How to Raise Money - dsacco
http://robrhinehart.com/?p=1541
======
dsacco
I'm going to be honest: I thought this was hilarious and I posted it for this
gem:

 _" Inside appears a vast, lush forest. I smell sweet wildflowers and damp
soil. Hm, doesn’t seem to be so bad. Suddenly living vines grasp me from all
directions and I notice towering carnivorous plants approaching. Thinking
quickly, I shred through the biomass with my blades and continue forward. They
are too many, though. For every vine I slash two more seem to grasp me.

I am about to lose hope when I realize that the thick trees are not bearing
typical fruit, but packaged food products like twizzlers and oreos
and…Coffiest! I rejoice. I free one hand by slashing a particularly thick
vine, and lunge at the bottle, severing it neatly from the tree and the cap in
one motion. I catch it in the same hand and promptly imbibe it.

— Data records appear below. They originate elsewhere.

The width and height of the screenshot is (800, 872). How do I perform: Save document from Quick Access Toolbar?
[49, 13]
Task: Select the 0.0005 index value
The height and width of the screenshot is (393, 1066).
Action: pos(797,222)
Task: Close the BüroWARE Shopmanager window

With newfound strength and energy I begin making forward progress again. These
plants can’t hold me back. At the end is a sheer wall with a single redwood
tree, must be 30 in diameter, climbing to the top. I dig in to the trunk with
my blades and make the grueling climb to the top.

Another glass case, which I slash cleanly through with my left blade, contain
two matching Asus Zenwatch 3’s. Awesome. I put them on, one on each wrist, and
use the key to open the circular door.

“Well done Mr Rhinehart” the same voice from before booms through the chamber.
“But greater founders than you have failed the final test”

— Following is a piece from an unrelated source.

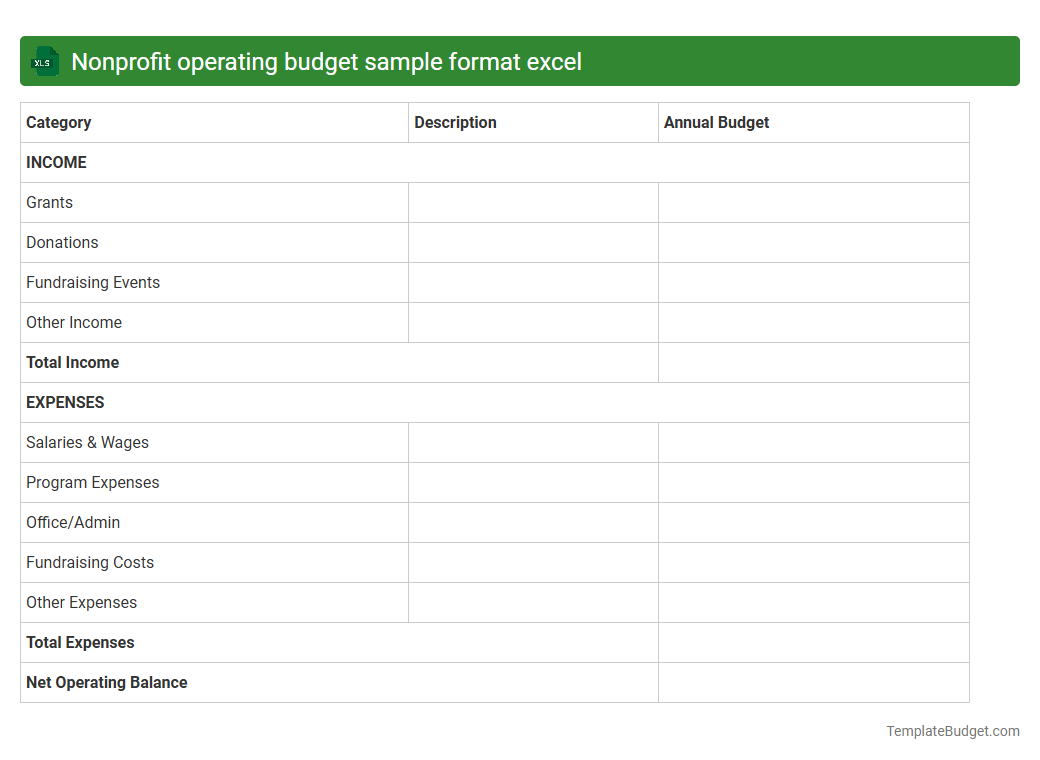Click the Annual Budget column header

coord(716,122)
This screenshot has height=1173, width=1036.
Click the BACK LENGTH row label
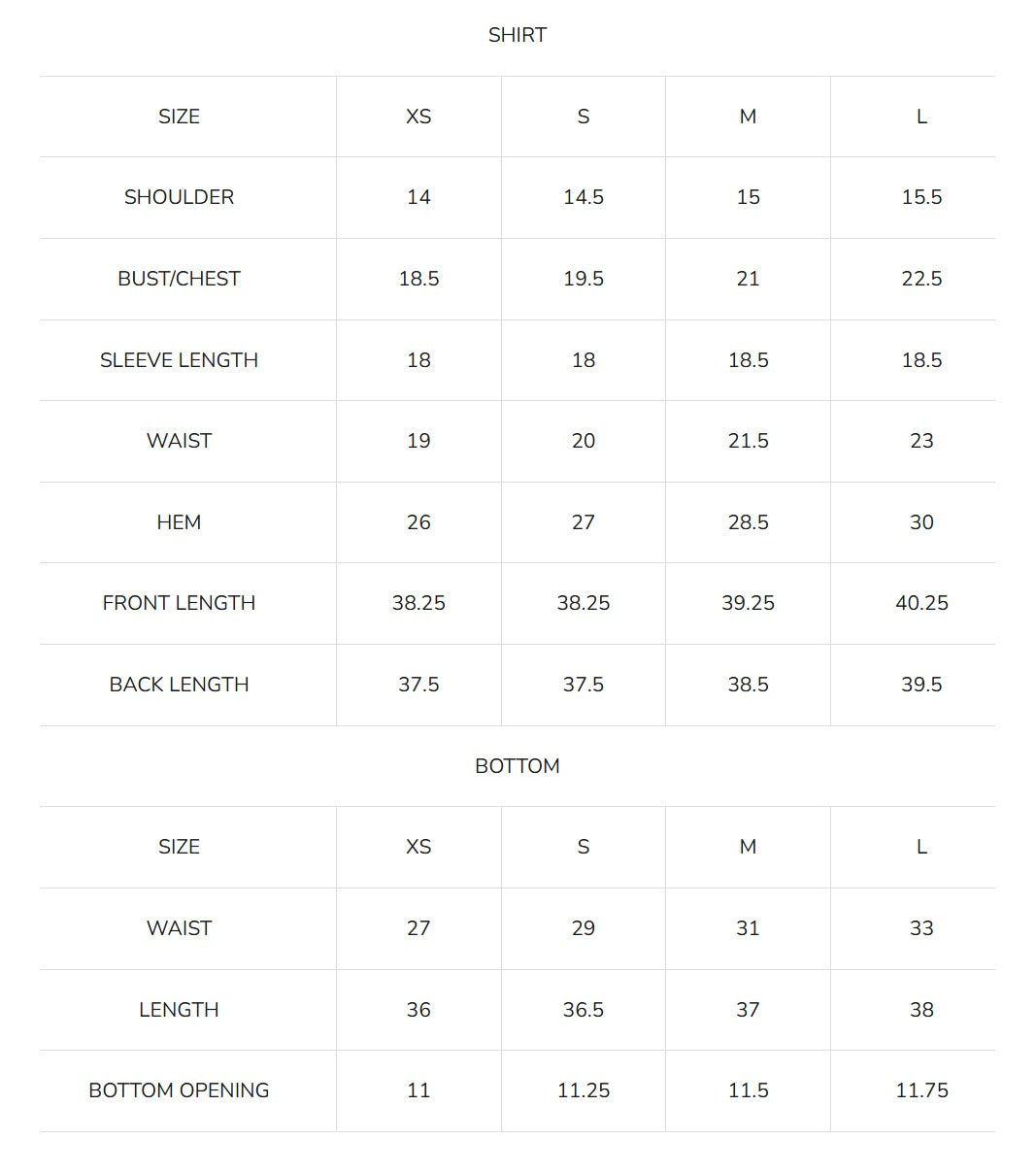(x=179, y=685)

I notice I am standing on a vast expanse of steel grating with bubbling lava
beneath me. The room seems to expand infinitely in all directions. I am just
beginning to feel the extreme heat and tearing off what is left of my shirt
when suddenly something hits me in the chest like a sledgehammer. I double
over, the wind knocked out of me, and feel the steel grid shaking beneath me.

As I look up from my crouched position I see a massive white unicorn charging
directly towards me, its brilliant skin reflecting heat and light and its
sinuous muscles rippling with rage. Its horn is razor sharp and covered with
diamonds. Thick pink laser beams periodically blast from its eyes. Another
beam strikes me in the shoulder and knocks me flat on my back. I skid
backwards several feet and panic when I realize I’ve lost grip on my right
blade.

Another beam seems trained on my skull when I instinctively lift my right
wrist to protect my face. The laser beam harmlessly bounces off the face of
the Asus ZenWatch 3 and disappears in to the darkness. Suddenly I realize I
stand a chance.

I take a moment and marvel at the beauty of the creature.

“Such a shame I must destroy you, beast” I shout in its direction, which seems
to anger it even further."_